Saved entries:
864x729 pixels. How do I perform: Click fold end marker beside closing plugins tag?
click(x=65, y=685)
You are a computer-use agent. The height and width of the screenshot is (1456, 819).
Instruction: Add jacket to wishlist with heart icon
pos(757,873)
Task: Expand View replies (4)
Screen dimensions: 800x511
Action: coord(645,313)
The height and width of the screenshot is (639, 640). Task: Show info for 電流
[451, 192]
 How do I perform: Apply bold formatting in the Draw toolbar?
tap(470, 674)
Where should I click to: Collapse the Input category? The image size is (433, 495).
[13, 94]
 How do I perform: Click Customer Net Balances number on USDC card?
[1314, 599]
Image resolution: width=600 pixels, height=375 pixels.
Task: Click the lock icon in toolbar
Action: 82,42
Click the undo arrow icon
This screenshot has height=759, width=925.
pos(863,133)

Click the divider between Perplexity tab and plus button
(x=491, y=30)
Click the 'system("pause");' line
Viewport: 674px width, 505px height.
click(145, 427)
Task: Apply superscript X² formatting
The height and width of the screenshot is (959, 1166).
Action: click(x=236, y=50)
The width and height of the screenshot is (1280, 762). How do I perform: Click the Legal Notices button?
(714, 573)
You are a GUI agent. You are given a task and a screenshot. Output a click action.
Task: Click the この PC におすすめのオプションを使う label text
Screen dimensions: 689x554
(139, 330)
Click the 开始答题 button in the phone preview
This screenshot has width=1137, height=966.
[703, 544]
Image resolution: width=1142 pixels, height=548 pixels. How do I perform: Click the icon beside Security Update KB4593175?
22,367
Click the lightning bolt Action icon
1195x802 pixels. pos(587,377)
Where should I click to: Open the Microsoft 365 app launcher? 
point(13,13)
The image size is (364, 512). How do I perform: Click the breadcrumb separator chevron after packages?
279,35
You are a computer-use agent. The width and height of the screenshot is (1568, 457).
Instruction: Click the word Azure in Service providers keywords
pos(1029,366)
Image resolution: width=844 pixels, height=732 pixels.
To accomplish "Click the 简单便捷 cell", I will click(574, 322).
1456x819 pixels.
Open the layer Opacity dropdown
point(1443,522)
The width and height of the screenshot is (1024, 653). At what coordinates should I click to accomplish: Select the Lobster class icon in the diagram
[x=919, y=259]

Aim of the task
Restate word for word only the lines above from the line containing "Click the lightning bolt Action icon" to the line containing "You are a computer-use agent. The width", both of them included.

Exercise answer
Click the lightning bolt Action icon
1195x802 pixels. pos(587,377)
Where should I click to: Open the Microsoft 365 app launcher? 
point(13,13)
The image size is (364, 512). How do I perform: Click the breadcrumb separator chevron after packages?
279,35
You are a computer-use agent. The width and height of the screenshot is (1568, 457).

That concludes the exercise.